Recent achievements in biological experiment methods allow us to deal with a genomescale biological data. In many cases, these large-scale biological data from high-throughput experimental methods can be represented as graphs. The goal of an emerging field in biology, or systems biology, is to analyze, to extract knowledge for and to get an insight about biological systems from the analyses of these high-throughput experimental data.
An example of such data can be found in case of protein interaction networks, whose nodes denote proteins and edges denote protein interactions. Since protein interactions are closely related to involved biological processes of the proteins, several biological problems on proteins, such as the protein function annotation problem, have successfully been addressed with respect to protein interaction networks. It is expected that more detailed investigations on these networks will help us to understand biological systems better.

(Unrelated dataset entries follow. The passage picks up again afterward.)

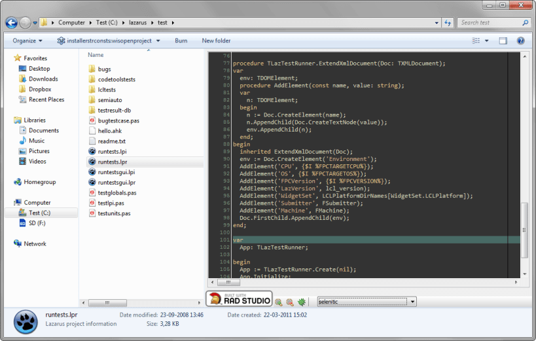Open the change view options dropdown arrow
Viewport: 536px width, 341px height.
tap(487, 41)
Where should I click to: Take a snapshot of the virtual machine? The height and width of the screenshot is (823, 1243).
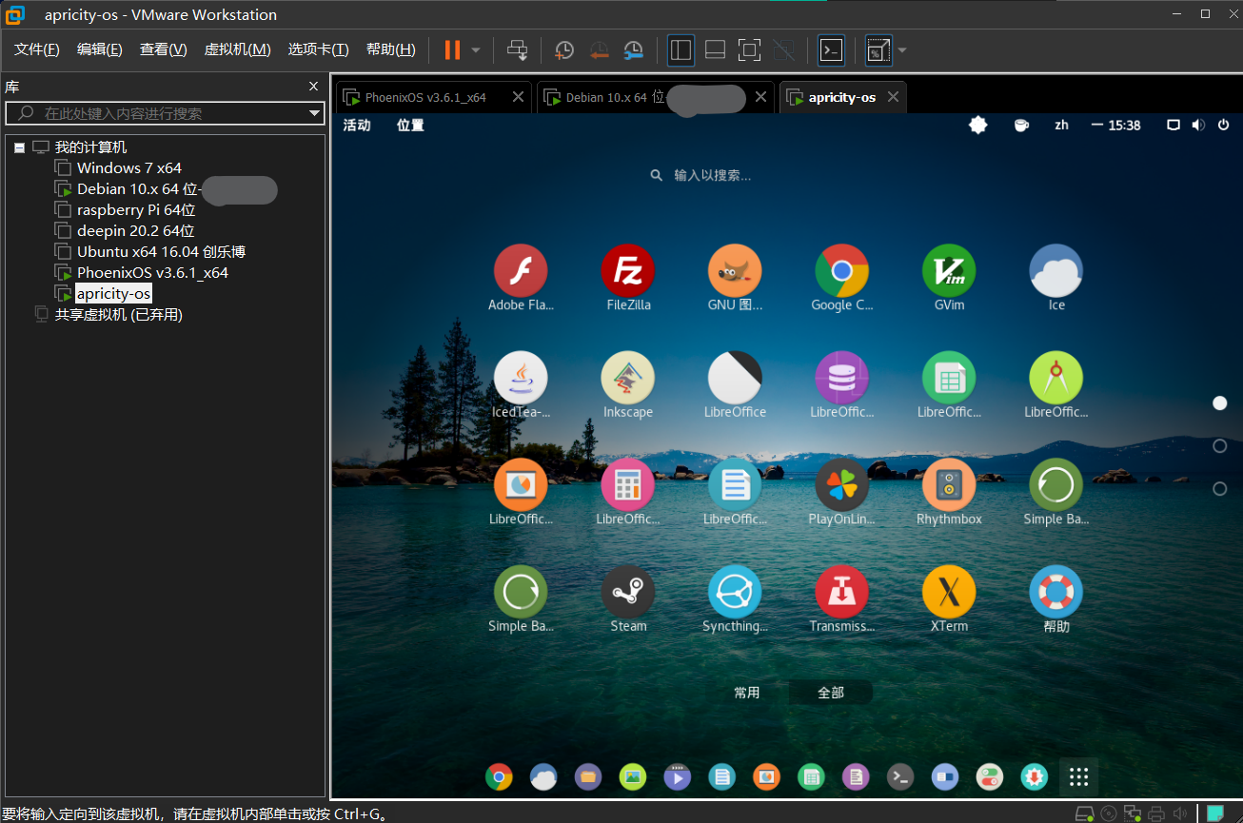tap(564, 50)
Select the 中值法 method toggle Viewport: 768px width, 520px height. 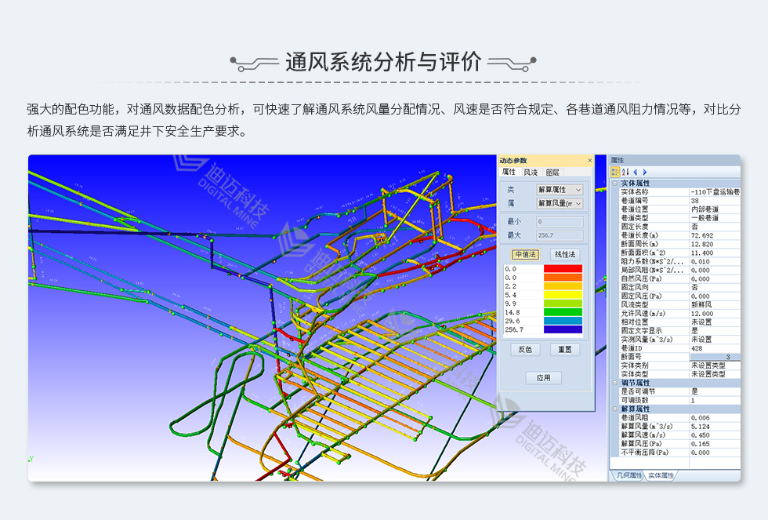523,254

One of the methods that extract key features from a large-scale network is the recently proposed network motif analysis. Here we get a set of subgraphs which appear more frequently in the real network than in randomized networks. These subgraphs retain the characteristics of the original network. It was proven to be useful in analyzing biological networks such as protein interaction networks or gene regulation networks. However, it has been applied only to an unlabeled graph. In this thesis, we extend the idea of network motif to a labeled graph which works as a more powerful and informative representation than an unlabeled graph. In this extension, what is important is the randomized network model: If we use a degree invariant model for labeled graphs directly, node characteristics may vary and hence undesirable results can be obtained. We overcome this problem by generalizing the degree invariant model to a label specific degree invariant model.
The proposed network motif analysis method for labeled g...